-- Task instructions --
For this listing, the lines between the one holding "Reckon vs MYOB (288, 2113)" and the one holding "STSL fortnightly tax table. (195, 1376)", inclusive, must be set down exactly.

-- Material for the task --
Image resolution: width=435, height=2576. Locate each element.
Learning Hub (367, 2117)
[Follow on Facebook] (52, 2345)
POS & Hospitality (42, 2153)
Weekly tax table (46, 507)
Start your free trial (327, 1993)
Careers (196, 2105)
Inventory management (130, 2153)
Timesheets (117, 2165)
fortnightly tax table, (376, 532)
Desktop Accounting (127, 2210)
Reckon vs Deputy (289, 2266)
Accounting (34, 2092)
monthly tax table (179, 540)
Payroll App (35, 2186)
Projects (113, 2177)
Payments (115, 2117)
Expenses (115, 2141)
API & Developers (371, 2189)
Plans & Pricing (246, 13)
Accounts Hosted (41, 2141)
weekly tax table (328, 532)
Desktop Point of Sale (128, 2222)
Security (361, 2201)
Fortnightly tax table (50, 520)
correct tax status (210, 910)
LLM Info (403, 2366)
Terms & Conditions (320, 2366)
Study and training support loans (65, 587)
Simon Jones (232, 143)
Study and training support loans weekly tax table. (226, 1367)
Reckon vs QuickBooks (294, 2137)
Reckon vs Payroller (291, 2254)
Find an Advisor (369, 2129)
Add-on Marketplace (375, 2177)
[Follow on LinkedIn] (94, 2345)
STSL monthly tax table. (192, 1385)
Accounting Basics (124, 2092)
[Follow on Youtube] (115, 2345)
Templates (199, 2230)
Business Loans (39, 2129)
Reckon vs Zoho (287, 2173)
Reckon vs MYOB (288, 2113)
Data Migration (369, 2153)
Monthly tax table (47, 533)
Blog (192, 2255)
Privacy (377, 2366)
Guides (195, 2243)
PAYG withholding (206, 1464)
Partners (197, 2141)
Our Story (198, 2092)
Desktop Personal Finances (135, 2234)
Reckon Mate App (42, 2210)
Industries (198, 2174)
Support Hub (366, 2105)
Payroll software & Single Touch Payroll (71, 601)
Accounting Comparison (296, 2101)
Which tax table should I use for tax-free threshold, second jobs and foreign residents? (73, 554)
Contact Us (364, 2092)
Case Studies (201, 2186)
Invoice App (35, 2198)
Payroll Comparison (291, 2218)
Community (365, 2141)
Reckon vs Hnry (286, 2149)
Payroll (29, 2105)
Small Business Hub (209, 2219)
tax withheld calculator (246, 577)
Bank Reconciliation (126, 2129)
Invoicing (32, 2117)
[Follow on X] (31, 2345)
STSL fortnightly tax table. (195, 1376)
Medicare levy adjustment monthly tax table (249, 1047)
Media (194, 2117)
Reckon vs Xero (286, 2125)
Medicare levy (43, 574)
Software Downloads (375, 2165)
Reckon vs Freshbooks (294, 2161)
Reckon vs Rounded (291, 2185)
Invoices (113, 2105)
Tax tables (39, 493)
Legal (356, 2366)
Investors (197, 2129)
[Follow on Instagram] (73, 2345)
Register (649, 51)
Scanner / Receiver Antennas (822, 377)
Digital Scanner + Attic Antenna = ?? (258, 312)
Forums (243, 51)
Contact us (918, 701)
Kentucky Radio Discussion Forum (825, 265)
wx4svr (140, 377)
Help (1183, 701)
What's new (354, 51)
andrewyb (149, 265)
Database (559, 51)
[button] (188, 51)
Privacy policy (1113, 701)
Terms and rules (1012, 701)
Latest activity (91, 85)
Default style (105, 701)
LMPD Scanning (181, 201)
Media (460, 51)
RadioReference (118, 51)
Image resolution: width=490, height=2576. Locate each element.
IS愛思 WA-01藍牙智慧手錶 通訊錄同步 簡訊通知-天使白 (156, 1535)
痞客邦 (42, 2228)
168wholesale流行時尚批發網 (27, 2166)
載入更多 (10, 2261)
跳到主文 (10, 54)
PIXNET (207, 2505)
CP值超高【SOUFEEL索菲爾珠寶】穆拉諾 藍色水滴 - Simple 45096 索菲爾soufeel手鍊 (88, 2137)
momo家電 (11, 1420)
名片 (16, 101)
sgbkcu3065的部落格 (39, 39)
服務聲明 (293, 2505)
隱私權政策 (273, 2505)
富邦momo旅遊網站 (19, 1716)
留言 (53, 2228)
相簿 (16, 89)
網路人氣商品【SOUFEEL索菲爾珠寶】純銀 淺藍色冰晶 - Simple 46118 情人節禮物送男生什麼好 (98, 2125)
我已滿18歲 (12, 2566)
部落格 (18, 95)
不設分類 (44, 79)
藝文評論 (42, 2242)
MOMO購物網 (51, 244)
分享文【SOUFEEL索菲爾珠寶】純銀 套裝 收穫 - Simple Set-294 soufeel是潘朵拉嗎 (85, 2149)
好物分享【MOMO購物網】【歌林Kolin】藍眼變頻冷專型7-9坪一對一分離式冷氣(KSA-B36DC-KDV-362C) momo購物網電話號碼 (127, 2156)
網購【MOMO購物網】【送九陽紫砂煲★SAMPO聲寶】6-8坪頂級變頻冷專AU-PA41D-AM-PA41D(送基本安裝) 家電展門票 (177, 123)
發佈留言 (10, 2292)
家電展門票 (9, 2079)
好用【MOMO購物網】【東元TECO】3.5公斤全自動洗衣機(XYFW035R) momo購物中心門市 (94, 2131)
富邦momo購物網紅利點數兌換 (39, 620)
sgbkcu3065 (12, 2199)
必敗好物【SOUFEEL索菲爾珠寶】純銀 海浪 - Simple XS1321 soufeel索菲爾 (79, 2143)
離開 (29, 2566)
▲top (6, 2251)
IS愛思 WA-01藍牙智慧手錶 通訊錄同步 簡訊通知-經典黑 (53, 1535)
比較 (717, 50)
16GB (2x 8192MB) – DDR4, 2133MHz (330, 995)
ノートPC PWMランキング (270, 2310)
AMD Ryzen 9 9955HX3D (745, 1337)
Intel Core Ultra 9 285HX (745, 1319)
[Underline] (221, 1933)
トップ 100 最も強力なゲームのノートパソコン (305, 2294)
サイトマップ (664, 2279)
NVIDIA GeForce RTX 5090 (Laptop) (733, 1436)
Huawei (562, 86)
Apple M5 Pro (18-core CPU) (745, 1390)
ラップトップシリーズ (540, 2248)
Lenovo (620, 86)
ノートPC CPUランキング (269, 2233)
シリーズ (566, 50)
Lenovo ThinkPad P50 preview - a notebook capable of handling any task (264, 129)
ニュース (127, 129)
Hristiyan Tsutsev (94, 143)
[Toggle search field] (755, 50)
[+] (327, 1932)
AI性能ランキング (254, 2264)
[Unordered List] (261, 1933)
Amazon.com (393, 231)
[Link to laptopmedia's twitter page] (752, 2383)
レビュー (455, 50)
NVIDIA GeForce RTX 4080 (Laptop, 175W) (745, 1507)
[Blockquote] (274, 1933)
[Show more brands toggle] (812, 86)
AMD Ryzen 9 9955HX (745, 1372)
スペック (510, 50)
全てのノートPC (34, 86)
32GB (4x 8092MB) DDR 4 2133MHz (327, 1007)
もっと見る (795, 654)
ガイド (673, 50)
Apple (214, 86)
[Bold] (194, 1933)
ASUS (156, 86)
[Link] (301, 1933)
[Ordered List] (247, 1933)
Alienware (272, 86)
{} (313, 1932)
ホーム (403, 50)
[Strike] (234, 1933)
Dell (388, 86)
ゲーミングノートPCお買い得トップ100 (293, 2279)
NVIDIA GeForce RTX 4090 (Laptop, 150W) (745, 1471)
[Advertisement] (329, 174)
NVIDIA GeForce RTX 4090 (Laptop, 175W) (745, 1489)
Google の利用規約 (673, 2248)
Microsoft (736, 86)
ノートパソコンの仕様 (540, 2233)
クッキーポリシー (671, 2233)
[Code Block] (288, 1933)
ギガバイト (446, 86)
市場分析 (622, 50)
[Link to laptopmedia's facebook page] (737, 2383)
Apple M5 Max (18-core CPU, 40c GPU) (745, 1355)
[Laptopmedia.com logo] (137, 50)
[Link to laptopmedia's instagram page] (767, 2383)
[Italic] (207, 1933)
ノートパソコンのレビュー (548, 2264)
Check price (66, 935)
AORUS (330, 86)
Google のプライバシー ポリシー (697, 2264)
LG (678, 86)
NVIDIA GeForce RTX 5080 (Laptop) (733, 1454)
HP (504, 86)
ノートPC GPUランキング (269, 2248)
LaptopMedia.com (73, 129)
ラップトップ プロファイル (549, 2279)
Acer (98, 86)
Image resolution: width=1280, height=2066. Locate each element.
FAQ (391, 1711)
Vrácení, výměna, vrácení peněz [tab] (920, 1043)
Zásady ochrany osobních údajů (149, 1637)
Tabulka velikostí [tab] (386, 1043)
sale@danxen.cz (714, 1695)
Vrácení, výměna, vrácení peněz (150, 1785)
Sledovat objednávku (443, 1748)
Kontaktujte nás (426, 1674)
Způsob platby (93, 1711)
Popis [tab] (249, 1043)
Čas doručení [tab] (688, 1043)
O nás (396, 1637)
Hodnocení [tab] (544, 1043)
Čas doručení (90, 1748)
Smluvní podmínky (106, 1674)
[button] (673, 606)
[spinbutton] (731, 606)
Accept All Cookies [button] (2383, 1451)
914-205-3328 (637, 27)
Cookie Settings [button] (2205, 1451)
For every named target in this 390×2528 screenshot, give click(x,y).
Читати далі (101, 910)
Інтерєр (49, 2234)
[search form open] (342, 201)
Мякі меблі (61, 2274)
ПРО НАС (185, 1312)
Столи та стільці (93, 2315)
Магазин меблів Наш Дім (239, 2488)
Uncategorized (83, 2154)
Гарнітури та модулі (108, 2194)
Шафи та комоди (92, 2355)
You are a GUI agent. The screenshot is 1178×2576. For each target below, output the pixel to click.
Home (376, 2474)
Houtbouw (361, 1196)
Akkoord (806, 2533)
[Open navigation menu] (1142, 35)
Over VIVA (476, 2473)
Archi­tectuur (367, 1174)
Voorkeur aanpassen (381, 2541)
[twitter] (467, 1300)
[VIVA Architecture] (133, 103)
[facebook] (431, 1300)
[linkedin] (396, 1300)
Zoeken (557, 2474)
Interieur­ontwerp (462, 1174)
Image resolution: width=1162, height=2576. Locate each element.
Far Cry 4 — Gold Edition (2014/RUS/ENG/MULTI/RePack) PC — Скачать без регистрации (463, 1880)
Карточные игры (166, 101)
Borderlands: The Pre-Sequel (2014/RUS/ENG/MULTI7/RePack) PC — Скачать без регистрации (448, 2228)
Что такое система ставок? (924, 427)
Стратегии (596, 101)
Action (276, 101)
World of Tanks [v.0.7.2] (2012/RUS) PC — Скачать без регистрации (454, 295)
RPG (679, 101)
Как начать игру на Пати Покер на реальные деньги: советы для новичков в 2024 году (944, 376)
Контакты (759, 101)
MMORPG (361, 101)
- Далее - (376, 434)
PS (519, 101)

-- Solution to the problem --
Reckon vs MYOB (288, 2113)
Data Migration (369, 2153)
Monthly tax table (47, 533)
Blog (192, 2255)
Privacy (377, 2366)
Guides (195, 2243)
PAYG withholding (206, 1464)
Partners (197, 2141)
Our Story (198, 2092)
Desktop Personal Finances (135, 2234)
Reckon Mate App (42, 2210)
Industries (198, 2174)
Support Hub (366, 2105)
Payroll software & Single Touch Payroll (71, 601)
Accounting Comparison (296, 2101)
Which tax table should I use for tax-free threshold, second jobs and foreign residents? (73, 554)
Contact Us (364, 2092)
Case Studies (201, 2186)
Invoice App (35, 2198)
Payroll Comparison (291, 2218)
Community (365, 2141)
Reckon vs Hnry (286, 2149)
Payroll (29, 2105)
Small Business Hub (209, 2219)
tax withheld calculator (246, 577)
Bank Reconciliation (126, 2129)
Invoicing (32, 2117)
[Follow on X] (31, 2345)
STSL fortnightly tax table. (195, 1376)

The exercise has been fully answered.